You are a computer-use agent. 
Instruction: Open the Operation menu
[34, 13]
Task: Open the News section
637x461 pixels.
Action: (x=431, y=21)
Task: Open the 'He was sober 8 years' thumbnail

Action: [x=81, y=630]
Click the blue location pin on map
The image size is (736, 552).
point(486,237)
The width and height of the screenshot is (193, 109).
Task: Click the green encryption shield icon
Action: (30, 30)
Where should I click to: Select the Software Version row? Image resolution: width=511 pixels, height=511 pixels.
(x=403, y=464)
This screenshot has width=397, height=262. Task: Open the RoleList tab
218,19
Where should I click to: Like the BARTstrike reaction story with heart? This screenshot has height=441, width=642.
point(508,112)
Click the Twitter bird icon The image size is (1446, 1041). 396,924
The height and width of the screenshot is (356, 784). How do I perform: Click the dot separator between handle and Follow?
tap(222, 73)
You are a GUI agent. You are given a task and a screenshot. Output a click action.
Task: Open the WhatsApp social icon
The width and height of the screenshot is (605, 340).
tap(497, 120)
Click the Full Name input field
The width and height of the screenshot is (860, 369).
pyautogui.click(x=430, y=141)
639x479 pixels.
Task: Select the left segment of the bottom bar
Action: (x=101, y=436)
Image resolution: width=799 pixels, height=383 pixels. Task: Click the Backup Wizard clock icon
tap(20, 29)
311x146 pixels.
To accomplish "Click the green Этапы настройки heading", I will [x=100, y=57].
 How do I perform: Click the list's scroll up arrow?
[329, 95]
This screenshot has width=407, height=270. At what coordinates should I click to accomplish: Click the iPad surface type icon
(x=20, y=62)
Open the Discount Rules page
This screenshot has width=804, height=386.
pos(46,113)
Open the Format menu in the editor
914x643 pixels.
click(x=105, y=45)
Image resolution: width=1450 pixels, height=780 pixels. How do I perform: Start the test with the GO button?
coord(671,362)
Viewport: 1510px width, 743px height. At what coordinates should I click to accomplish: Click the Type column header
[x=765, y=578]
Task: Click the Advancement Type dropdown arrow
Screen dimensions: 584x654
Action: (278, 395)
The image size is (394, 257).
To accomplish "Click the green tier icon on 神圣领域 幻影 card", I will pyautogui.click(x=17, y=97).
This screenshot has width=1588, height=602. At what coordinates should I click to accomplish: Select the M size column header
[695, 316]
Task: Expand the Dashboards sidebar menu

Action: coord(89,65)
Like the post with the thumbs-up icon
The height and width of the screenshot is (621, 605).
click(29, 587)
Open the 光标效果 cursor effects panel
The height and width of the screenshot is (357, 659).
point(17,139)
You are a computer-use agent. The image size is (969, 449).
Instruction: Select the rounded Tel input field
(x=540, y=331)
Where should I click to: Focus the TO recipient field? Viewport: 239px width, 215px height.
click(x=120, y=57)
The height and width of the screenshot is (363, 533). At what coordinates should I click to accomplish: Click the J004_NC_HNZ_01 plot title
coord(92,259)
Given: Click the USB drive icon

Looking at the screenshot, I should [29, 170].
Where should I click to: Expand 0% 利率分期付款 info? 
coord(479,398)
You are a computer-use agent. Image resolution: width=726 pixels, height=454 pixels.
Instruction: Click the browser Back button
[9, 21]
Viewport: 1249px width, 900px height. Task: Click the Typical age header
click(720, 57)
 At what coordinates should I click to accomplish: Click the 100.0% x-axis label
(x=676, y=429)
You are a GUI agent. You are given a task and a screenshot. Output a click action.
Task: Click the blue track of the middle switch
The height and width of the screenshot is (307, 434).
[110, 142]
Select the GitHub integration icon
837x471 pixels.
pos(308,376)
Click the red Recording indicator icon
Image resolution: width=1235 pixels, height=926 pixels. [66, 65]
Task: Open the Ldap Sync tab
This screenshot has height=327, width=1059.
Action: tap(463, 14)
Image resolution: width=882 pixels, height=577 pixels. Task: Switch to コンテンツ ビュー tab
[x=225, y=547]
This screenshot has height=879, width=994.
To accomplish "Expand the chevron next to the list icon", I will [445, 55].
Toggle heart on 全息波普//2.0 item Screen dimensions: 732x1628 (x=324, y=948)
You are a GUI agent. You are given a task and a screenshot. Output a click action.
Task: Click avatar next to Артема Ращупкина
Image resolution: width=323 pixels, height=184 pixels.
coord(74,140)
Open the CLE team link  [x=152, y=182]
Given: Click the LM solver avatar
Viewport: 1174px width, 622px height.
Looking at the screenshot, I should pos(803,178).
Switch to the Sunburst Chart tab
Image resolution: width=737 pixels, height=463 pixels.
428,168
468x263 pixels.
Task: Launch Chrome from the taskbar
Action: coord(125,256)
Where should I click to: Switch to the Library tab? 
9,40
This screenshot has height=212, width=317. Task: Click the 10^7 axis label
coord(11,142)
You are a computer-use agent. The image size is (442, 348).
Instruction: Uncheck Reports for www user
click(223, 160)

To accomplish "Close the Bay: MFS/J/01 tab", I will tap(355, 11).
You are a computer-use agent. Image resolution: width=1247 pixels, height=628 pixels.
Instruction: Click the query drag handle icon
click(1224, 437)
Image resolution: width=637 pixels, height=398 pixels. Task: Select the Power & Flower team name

§ **WORK ORDER**
Copy out all lines from the material above that contain the string "will".

§ **SOLUTION TO THIS EXERCISE**
To accomplish "Click the green Этапы настройки heading", I will [x=100, y=57].
To accomplish "Click the green tier icon on 神圣领域 幻影 card", I will pyautogui.click(x=17, y=97).
To accomplish "Expand the chevron next to the list icon", I will [445, 55].
To accomplish "Close the Bay: MFS/J/01 tab", I will tap(355, 11).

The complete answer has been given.